[New York Hospital]


{Begin front matter}

{Begin page}AUG 8 1939 {Begin handwritten}Dup.{End handwritten}

FOLKLORE

****

NEW YORK Forms to be Filled out for Each Interview

FORM A Circumstances of Interview

STATE New York

NAME OF WORKER Clarence Weinstock

ADDRESS 43 Morton Street

DATE July 14, 1939

SUBJECT Nurse's Story

1. Date and time of interview

2. Place of interview New York Hospital

3. Name and address of informant

4. Name and address of person, if any, who put you in touch with informant.

5. Name and address of person, if any, accompanying you

6. Description of room, house, surroundings, etc.

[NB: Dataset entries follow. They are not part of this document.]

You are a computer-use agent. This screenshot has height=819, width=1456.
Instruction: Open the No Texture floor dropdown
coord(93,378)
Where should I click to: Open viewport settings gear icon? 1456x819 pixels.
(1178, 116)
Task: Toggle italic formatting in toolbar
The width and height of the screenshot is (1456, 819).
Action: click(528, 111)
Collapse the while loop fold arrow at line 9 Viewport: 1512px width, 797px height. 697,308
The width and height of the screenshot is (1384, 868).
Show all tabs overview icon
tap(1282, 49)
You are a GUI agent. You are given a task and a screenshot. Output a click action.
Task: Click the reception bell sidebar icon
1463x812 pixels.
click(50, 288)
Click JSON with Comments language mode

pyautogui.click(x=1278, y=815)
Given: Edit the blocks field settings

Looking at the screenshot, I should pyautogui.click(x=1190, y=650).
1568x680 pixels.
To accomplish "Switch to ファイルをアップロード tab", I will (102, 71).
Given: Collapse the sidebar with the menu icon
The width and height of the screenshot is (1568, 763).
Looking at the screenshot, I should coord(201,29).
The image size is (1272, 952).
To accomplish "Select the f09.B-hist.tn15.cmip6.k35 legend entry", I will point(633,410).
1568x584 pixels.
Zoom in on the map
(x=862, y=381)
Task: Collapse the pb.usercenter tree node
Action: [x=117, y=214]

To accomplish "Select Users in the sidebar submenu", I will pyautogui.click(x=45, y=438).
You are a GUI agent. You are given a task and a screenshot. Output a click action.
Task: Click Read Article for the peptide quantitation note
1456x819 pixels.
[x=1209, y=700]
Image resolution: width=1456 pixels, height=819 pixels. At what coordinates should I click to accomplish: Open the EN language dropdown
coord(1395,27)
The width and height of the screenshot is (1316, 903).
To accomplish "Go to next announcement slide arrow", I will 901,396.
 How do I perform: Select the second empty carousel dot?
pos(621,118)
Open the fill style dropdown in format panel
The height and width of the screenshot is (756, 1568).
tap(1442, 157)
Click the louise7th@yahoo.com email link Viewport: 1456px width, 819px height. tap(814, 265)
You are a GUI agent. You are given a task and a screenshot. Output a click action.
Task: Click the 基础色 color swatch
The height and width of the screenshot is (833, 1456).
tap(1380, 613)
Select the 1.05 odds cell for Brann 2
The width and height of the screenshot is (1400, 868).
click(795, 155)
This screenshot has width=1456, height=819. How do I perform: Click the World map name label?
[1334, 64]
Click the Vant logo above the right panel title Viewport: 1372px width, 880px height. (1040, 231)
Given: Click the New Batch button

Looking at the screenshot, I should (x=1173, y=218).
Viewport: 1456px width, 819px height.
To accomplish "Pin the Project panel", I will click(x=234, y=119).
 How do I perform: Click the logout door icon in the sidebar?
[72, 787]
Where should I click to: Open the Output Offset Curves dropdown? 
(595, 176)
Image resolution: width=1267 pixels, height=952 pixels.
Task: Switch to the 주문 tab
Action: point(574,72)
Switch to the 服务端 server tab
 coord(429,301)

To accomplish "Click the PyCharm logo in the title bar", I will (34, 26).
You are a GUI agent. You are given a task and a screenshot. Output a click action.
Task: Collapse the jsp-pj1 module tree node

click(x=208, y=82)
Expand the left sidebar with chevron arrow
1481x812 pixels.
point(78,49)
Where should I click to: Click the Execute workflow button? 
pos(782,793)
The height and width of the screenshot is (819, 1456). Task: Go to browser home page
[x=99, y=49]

(Use as many additional sheets as necessary, for any of the forms, each bearing the proper heading and the number to which the material refers.)

{End front matter}
{Begin body of document}
{Begin page}FOLKLORE

NEW YORK

FORM C

TEXT OF INTERVIEW (UNEDITED)

STATE New York

NAME OF WORKER Clarence Weinstock

ADDRESS 43 Morton Street

DATE July 14, 1939

SUBJECT Nurse's Story "BOBBED HAIR"

Many years ago one of the junior nurses was fired for having her hair bobbed. I was far from being conscious of anything going on in the outside world at that time. I didn't even know what organization was, but I got all the girls together and told them would have to put a stop to that. We decided that everyone of us would get her hair cut even though we didn't care for that style. We went down to the barber in a body. He just took his scissors and in three snips left us with a straight line back of our heads. The girls all kept their hair so as to be able to pin it back after the demonstration and they let it grow back immediately, so you can understand what a sacrifice it was to cut it in the first place.

The next morning we lined up for inspection. The head nurse used to pass down the line and run her hands over our {Begin page no. 2}bosoms to see that their were no pins in place of buttons on our shirts. Then she went back of us to see if our heels were all straight, not run down. Well, this time we all stood with our backs to the door. When she came in there were thirty girls with bobbed hair who wouldn't even look at her. She caught on quickly enough. Margery got her job back. But the head nurse found out who had put them up to it. She called me in and said, "You're such a smart aleck, now I'll give you a chance to see how wise you can be in the syphilis ward. That's where you'll be from now on.

I could take most anything even then, but it was horrible. There were eighty patients and forty were bedridden. When you took off a dressing on the ulcers it was like removing part of them, the flesh clung more to the lint than to them.